Symmetrical and unsymmetrical bis(phosphino)methanes R₂PCH₂PR′₂ (8–16) as well as the arsino(phosphino) analogues R′₂AsCH₂PR₂ (21–25) with bulky alkyl, cycloalkyl or aryl groups R and R′ were prepared from the stannylated phosphines R₂PCH₂SnR″₃ (3–5, 6, 7) via metalation with MeLi or PhLi in the presence of tetramethylethylenediamine and subsequent treatment with R′₂PCl or R′₂AsCl, respectively. Compound 25 [R′ = Cy, R = (R)-menthyl] is the first arsino(phosphino)methane which has been structurally characterized.

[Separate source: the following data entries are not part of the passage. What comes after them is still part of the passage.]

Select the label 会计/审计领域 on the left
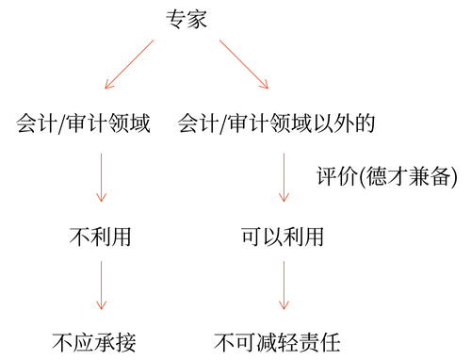coord(84,123)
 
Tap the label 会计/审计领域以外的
coord(283,123)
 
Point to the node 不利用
coord(101,237)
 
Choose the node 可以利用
coord(282,237)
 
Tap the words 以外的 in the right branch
coord(358,123)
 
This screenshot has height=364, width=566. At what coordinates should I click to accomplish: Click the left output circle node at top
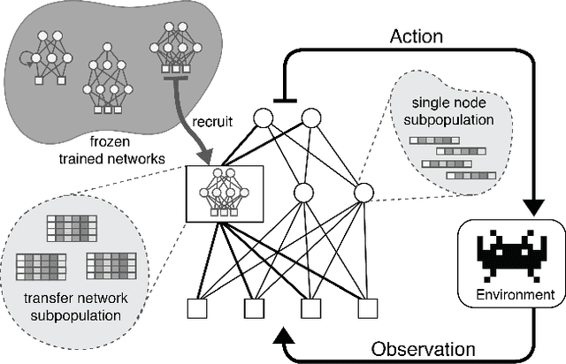(x=262, y=118)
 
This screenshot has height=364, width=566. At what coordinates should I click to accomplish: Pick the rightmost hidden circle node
(x=363, y=193)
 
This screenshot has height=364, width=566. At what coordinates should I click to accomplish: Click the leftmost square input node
(x=196, y=308)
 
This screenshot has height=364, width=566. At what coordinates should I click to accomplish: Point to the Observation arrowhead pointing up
(x=281, y=336)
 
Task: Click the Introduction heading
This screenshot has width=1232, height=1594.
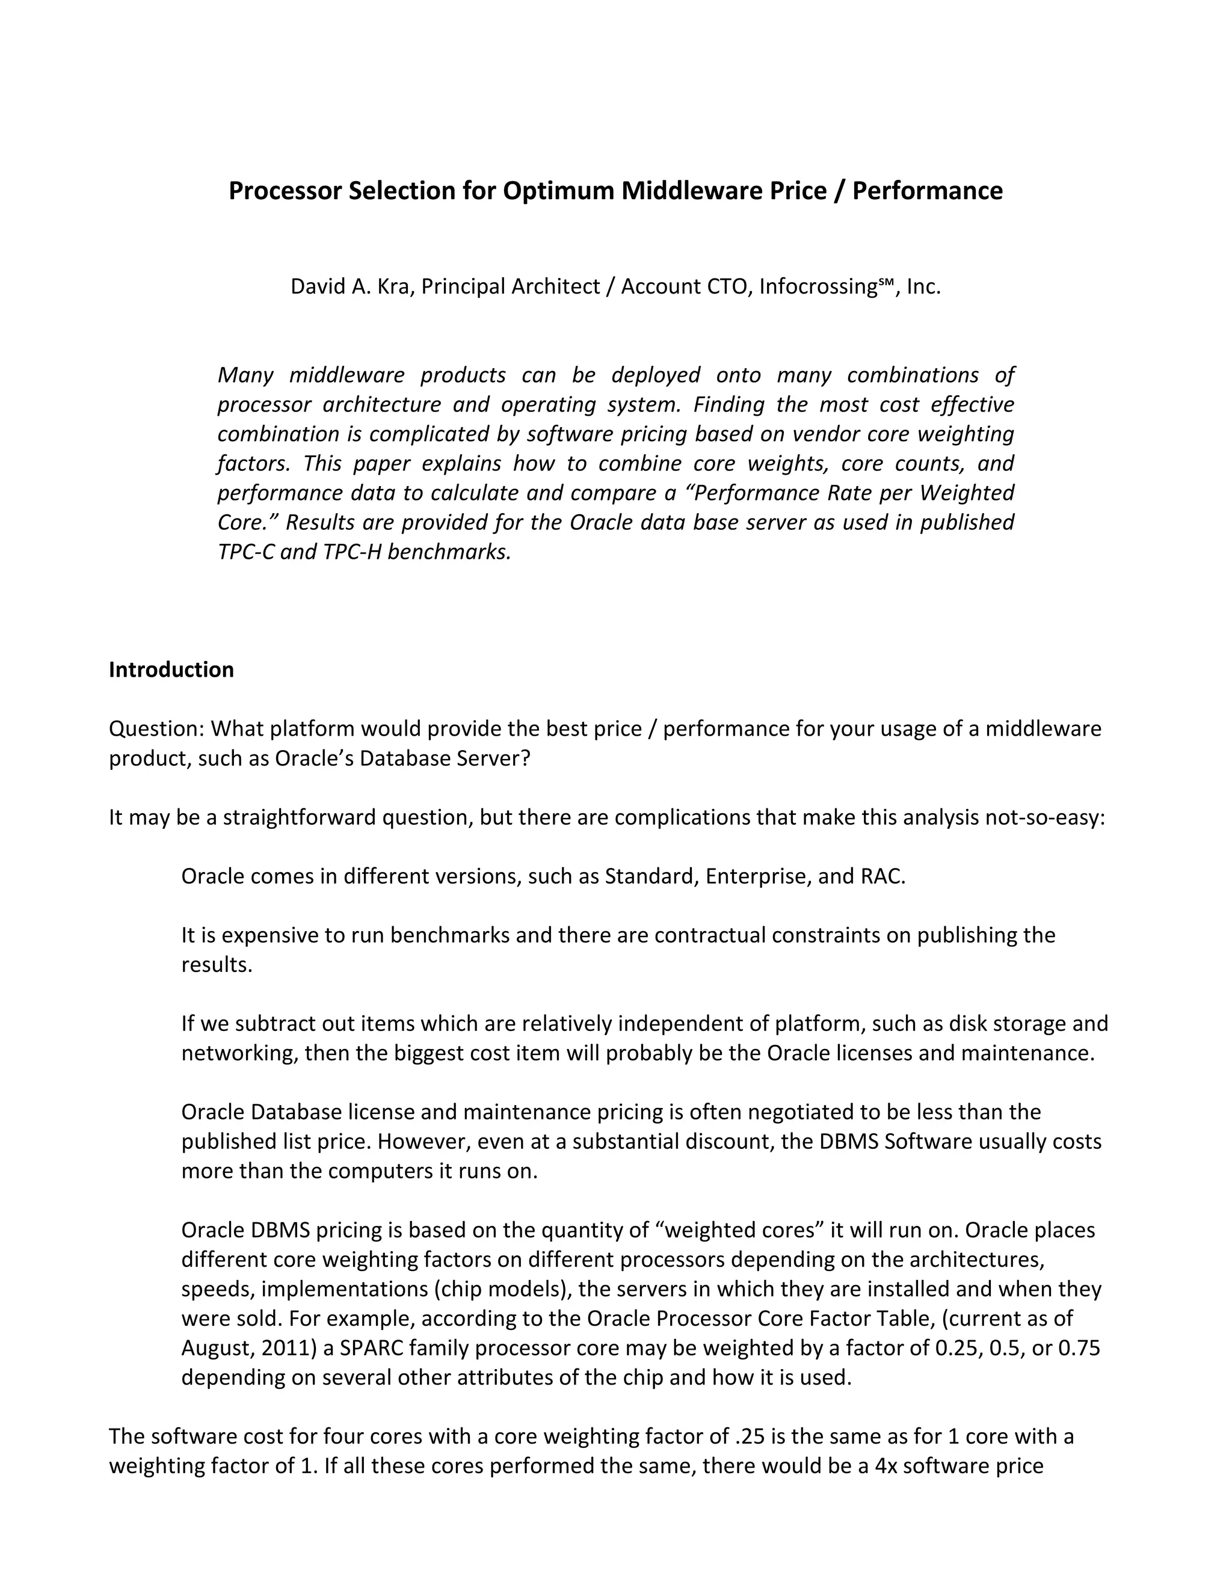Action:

The bis(phosphino)methanes R₂PCH₂PR₂ (R = Prⁱ 17, Cy 18) and R₂PCH₂PR′₂ (12, 19, 20) were also obtained by thermal reaction of R₂PCH₂SnPh₃ and the corresponding chlorophosphine R₂PCl or R′₂PCl in the absence of solvent. The bis(cyclooctene) derivative [RhCl(C₈H₁₄)₂]₂ 26 reacted with excess Prⁱ₂PCH₂PPrⁱ₂ to give [Rh(κ²P,P′-Prⁱ₂PCH₂PPrⁱ₂)₂]Cl 27, while treatment of 26 with Ph₂PCH₂PPrⁱ₂ yielded the chloro-bridged dimer [RhCl(κ²P,P′-Ph₂PCH₂PPrⁱ₂)]₂ 28. The reaction of the cationic species [Rh(C₈H₁₄)₂(OCMe₂)₂]PF₆ 29 with Cy₂PCH₂PPrⁱ₂ in benzene or toluene afforded the half-sandwich-type complexes [(η⁶-C₆H₆)Rh(κ²P,P′-Cy₂PCH₂PPrⁱ₂)]PF₆ 30, [(η⁶-C₆H₅CH₃)Rh(κ²P,P′-Cy₂PCH₂PPrⁱ₂)]PF₆ 31, of which the latter was characterized by X-ray crystallography.